#### Page text:
= = =

# Flash-e-Vapor V4.5 RTA



## Rob Fisher

The last of the high-end RTA's I picked up in Stuttgart to play with... this one was the one I left for last because it looked pretty confusing... and it was a dash confusing and all the YouTube reviews I could find for it was in German. It's a strange setup with the juice up top and two little plug goodies that feed the coil and wick below. They also give you what looks like Silica wick that you can use to feed the juice down. I'm told that mesh can also be used to feed the juice down but I'm using the little pugs that it came with.

It's a very tall tank and to be honest looks pretty gangly it's so tall... with the drip tip it came with looks even more silly so I used a Siam Mods Drip tip!

The airflow is controlled by two screws with holes through them screwed into the side of the tank... and my first draw was so tight... it was a true MTL vape... cough cough cough... only then did I work out how the airflow worked and what the extra packet of funny screws was for... so I found the one with the biggest hole and replaced the one that was in the tank... still way too tight... then I realised there was a screw on both sides and the one on the other side had no hole... so I replaced that one with a screw with a hole in...

= = =

#### Given entries:
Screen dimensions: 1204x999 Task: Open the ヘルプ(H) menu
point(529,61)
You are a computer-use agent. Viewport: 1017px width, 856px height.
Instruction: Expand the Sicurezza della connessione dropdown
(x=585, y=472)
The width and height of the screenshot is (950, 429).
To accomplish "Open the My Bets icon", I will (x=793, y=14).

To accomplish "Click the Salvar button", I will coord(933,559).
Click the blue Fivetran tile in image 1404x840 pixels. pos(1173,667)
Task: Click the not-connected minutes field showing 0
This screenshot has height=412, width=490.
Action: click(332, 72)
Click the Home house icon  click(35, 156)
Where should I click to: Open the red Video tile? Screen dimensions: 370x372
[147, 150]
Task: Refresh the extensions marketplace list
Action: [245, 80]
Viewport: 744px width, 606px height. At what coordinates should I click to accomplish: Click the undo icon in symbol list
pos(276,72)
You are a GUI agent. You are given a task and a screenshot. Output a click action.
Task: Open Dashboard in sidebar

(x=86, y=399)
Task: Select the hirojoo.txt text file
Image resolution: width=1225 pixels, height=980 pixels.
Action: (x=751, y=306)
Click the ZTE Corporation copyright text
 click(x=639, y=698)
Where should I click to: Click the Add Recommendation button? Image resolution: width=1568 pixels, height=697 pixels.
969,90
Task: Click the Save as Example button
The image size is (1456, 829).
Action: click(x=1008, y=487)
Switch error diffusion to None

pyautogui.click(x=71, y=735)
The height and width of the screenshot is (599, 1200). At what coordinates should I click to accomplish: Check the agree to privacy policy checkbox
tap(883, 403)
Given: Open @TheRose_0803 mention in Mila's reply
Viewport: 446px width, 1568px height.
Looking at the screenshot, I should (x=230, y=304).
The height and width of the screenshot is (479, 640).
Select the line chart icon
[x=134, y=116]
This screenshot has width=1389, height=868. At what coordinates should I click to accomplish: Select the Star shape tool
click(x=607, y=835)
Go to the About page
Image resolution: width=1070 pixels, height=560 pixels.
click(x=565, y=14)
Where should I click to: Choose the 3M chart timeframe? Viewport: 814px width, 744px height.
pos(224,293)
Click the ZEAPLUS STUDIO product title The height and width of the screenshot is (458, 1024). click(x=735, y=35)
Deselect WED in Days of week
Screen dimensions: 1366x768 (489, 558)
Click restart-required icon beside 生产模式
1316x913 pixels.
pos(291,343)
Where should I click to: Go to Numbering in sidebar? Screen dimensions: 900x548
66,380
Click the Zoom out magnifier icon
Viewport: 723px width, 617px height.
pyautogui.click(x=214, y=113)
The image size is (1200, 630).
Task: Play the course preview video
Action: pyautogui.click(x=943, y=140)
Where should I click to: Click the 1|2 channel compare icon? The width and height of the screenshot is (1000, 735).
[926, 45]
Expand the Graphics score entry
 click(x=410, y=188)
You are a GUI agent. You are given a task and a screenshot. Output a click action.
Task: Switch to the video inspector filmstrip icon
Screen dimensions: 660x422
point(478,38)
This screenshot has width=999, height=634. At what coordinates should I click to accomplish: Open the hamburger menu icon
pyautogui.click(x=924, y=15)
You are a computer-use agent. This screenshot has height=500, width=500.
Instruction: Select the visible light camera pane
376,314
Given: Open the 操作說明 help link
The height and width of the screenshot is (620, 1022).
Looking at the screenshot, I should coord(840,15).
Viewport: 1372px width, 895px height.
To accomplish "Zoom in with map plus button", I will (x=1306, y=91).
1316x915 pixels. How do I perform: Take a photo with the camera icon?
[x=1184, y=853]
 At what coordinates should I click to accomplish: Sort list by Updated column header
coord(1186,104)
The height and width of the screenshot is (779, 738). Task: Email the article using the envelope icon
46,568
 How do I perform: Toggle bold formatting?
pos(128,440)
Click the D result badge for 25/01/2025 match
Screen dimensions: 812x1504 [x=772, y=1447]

= = =

#### Written problem:
According to the Flash-e-Vapor V4.5 RTA post, which things can feed the juice down to the coil and wick? List all of them. The items are separate from the Flash-e-Vapor V4.5 RTA post and have nothing to do with it.

#### Finished exercise:
- The two little plugs that came with the tank
- What looks like Silica wick
- Mesh